发表于: 2019-10-21   点击: 

报告题目:Linear hypothesis testing for high dimensional generalized linear models

报 告 人:陈钊青年研究员 复旦大学

报告时间:20191021日下午1500-1600

报告地点:数学楼第二报告厅

报告摘要:

This paper is concerned with testing linear hypotheses in high dimensional generalized linear models. To deal with linear hypotheses, we first propose the constrained partial regularization method and study its statistical properties. We further introduce an algorithm for solving regularization problems with folded-concave penalty functions and linear constraints.

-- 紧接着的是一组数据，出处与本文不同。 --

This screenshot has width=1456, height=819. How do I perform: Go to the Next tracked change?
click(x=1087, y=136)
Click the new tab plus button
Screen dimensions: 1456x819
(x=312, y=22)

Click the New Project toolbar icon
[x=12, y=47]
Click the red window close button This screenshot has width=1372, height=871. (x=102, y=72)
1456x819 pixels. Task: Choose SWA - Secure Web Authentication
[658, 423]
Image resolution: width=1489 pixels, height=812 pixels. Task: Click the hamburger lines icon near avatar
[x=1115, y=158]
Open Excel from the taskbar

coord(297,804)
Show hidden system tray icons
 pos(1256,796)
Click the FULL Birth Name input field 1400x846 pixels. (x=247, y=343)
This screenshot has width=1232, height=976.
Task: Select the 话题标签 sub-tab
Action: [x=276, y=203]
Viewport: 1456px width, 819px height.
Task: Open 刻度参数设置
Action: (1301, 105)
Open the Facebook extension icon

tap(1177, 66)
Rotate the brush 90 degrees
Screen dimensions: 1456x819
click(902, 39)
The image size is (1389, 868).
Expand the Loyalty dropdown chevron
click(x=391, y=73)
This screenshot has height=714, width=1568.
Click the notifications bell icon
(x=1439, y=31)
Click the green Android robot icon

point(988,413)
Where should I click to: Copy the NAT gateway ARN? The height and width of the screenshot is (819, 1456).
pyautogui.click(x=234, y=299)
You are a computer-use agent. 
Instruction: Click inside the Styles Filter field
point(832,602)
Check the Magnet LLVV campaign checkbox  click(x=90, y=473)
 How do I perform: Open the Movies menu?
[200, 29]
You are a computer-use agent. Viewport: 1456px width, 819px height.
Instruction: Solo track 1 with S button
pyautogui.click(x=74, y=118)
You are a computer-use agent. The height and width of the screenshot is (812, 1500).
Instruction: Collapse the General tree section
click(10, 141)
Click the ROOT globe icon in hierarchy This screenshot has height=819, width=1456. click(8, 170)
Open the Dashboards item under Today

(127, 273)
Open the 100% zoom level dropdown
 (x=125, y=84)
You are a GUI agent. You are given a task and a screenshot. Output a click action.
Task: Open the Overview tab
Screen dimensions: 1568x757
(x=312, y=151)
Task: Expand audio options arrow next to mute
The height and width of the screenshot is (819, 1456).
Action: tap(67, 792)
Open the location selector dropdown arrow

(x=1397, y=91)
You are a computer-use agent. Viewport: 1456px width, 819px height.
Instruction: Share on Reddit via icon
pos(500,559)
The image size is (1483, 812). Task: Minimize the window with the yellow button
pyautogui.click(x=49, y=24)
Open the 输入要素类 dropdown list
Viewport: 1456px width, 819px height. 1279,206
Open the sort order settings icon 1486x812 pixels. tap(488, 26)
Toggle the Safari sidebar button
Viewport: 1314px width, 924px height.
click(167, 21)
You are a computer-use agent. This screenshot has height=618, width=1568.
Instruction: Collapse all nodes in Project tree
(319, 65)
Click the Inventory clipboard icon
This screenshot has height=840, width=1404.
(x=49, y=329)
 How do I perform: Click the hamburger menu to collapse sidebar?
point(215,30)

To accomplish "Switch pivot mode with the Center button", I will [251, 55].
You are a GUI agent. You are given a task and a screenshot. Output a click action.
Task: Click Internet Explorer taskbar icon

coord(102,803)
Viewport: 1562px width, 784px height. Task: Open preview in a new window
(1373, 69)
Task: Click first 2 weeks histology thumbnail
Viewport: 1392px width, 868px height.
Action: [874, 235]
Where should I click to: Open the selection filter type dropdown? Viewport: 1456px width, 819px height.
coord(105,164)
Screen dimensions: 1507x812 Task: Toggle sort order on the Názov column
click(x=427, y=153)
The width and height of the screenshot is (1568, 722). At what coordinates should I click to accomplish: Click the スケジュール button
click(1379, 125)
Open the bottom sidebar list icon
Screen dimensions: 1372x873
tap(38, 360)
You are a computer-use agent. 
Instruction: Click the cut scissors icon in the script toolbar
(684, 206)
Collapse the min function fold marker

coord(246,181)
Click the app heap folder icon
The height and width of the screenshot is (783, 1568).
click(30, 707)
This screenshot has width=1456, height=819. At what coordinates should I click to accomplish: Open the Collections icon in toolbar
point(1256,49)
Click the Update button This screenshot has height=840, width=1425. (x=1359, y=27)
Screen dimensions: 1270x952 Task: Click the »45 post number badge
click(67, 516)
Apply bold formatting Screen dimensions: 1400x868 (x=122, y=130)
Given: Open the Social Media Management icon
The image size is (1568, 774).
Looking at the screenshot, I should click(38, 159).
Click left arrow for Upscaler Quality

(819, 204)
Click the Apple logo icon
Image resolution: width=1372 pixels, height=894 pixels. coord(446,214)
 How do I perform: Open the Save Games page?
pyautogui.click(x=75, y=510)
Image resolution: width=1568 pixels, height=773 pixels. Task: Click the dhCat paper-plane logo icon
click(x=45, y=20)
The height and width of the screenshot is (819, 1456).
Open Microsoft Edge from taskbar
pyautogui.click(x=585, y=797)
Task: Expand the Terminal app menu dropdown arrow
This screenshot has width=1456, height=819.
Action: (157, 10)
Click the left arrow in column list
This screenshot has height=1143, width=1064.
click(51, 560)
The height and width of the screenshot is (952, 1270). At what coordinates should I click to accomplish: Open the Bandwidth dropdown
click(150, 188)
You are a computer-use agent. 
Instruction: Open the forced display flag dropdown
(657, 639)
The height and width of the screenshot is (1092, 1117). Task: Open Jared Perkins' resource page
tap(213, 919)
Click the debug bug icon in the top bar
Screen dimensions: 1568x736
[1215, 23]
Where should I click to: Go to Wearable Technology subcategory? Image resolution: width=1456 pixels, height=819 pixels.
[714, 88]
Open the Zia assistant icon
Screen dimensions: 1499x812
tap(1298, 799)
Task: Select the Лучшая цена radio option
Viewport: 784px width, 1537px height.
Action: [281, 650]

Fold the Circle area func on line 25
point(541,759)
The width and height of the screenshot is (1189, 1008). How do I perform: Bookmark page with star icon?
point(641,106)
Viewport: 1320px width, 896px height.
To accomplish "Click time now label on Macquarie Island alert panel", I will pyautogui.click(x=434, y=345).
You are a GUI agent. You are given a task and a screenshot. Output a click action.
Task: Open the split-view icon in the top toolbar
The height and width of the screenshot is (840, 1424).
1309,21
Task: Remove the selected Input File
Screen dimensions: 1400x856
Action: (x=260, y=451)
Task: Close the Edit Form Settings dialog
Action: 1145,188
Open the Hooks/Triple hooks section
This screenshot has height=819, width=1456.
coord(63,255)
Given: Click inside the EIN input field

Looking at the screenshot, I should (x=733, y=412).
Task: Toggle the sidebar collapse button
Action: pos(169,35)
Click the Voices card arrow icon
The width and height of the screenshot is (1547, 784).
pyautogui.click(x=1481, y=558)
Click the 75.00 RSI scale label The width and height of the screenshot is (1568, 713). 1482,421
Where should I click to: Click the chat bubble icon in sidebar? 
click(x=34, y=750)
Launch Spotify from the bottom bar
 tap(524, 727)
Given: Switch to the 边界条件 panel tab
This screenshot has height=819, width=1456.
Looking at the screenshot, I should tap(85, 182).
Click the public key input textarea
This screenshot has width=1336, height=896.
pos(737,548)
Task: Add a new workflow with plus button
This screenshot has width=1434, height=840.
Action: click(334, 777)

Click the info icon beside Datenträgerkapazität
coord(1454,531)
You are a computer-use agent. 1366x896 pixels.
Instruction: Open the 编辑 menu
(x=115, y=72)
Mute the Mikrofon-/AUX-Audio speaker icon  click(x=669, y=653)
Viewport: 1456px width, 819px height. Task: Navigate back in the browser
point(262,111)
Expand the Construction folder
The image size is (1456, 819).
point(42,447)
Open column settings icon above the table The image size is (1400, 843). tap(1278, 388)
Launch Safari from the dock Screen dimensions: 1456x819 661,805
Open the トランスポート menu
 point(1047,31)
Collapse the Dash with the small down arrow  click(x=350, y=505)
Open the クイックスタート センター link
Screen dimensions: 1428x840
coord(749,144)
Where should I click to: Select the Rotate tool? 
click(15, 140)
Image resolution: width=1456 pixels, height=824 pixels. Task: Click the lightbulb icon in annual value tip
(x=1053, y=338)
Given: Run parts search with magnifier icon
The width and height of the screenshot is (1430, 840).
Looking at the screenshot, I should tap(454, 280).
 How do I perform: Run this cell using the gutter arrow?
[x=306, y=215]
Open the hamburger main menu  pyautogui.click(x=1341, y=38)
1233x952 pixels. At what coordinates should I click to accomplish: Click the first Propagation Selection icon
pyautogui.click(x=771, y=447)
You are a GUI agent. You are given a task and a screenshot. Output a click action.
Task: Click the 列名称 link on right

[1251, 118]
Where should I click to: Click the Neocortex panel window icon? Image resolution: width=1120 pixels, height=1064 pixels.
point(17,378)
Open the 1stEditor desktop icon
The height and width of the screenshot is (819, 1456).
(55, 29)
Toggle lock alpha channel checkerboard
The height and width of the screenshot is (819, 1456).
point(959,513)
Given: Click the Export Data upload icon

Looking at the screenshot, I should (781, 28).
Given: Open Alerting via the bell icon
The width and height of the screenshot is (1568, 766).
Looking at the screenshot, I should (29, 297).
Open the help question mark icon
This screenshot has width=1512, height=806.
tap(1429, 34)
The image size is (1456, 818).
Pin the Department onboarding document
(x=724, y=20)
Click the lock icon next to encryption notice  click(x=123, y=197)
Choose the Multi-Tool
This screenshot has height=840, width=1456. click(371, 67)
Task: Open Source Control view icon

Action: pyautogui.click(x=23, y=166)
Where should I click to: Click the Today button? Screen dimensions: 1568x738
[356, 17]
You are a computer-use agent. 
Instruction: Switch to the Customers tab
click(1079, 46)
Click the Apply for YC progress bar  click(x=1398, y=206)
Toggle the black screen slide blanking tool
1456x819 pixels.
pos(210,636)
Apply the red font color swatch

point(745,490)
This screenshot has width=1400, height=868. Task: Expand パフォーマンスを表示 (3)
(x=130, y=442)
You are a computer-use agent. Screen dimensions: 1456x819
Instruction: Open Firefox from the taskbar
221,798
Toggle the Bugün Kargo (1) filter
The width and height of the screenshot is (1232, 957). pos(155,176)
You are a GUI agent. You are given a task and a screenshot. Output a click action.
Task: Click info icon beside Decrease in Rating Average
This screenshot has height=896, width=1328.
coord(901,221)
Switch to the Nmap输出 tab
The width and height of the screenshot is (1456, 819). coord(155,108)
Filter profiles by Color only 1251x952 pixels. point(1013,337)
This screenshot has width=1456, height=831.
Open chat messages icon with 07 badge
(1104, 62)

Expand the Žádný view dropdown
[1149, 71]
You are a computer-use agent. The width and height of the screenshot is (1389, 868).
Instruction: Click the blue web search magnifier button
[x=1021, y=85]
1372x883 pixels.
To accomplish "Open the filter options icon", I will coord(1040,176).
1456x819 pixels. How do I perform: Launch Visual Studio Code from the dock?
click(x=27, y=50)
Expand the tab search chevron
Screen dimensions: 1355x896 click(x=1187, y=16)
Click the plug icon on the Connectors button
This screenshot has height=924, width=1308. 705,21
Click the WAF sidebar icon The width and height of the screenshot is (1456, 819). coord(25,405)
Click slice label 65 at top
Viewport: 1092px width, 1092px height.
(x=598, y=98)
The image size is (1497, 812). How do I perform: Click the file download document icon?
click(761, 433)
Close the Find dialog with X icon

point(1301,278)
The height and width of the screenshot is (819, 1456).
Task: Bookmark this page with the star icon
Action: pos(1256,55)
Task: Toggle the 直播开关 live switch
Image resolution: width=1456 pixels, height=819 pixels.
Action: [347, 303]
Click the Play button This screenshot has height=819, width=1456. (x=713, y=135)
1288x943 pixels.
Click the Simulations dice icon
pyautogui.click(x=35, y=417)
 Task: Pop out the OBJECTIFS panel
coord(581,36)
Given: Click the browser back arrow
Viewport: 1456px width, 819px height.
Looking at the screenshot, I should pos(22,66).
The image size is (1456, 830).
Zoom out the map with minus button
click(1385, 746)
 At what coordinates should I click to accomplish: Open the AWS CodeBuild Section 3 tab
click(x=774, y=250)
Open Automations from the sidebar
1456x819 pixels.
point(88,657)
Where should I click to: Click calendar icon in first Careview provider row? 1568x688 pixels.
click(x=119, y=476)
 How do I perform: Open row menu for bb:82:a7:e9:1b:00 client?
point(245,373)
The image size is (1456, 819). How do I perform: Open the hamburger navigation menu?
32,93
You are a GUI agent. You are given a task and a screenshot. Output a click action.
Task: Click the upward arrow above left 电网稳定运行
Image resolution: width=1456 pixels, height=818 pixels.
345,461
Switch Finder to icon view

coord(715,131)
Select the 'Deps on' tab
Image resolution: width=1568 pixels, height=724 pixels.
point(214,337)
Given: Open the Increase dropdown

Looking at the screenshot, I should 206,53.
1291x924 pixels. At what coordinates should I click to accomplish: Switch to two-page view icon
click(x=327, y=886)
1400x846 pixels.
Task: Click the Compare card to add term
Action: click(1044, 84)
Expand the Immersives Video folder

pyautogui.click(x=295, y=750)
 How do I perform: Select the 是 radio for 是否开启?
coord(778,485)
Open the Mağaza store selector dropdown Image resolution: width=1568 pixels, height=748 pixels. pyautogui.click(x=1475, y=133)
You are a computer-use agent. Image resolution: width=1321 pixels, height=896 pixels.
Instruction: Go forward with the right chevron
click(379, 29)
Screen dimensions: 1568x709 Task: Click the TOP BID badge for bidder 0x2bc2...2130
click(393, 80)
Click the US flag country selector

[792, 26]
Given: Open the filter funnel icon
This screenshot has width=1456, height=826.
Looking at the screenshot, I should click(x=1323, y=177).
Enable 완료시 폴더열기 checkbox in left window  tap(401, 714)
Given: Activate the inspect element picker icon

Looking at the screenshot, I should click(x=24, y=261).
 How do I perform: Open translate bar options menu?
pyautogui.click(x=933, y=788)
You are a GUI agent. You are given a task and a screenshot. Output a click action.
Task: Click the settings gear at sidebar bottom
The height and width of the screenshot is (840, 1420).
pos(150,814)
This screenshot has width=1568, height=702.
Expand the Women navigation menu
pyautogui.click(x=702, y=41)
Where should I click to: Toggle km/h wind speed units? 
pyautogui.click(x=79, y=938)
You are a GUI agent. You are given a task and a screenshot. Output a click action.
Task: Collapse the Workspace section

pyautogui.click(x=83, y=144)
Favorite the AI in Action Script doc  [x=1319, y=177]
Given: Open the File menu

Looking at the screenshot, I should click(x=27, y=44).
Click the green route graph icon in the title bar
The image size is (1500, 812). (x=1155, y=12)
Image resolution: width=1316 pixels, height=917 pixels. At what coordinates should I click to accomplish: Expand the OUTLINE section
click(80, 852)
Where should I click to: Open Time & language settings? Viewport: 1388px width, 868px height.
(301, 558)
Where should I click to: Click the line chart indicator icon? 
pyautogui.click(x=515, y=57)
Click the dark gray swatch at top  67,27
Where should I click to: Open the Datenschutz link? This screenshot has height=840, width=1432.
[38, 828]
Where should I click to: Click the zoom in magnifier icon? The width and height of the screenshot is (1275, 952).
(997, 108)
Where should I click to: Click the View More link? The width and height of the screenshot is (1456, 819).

To test linear hypotheses, we propose a partial penalized likelihood ratio test, a partial penalized score test and a partial penalized Wald test. We show that the limiting null distributions of these three test statistics are χ2 distribution with the same degrees of freedom, and under local alternatives, they asymptotically follow noncentral χ2 distributions with the same degrees of freedom and noncentral parameter, provided the number of parameters involved in the test hypothesis grows to ∞ at a certain rate. Simulation studies are conducted to examine the finite sample performance of the proposed tests. Empirical analysis of a real data example is used to illustrate the proposed testing procedures.

报告人简介:

   陈钊,青年研究员,2012年在中国科学技术大学获得博士学位。之后在美国普林斯顿大学,宾夕法尼亚州立大学从事博士后研究及研究型助理教授工作。主要研究方向包括高维统计推断,稳健回归,时间序列,非参数及半参数统计方法,以及将统计方法应用于建筑能源,生物信息,癌症研究等领域。科研成果发表在AoS, JASA, JoE, Statistica Sinica, Energy and buildings等期刊上。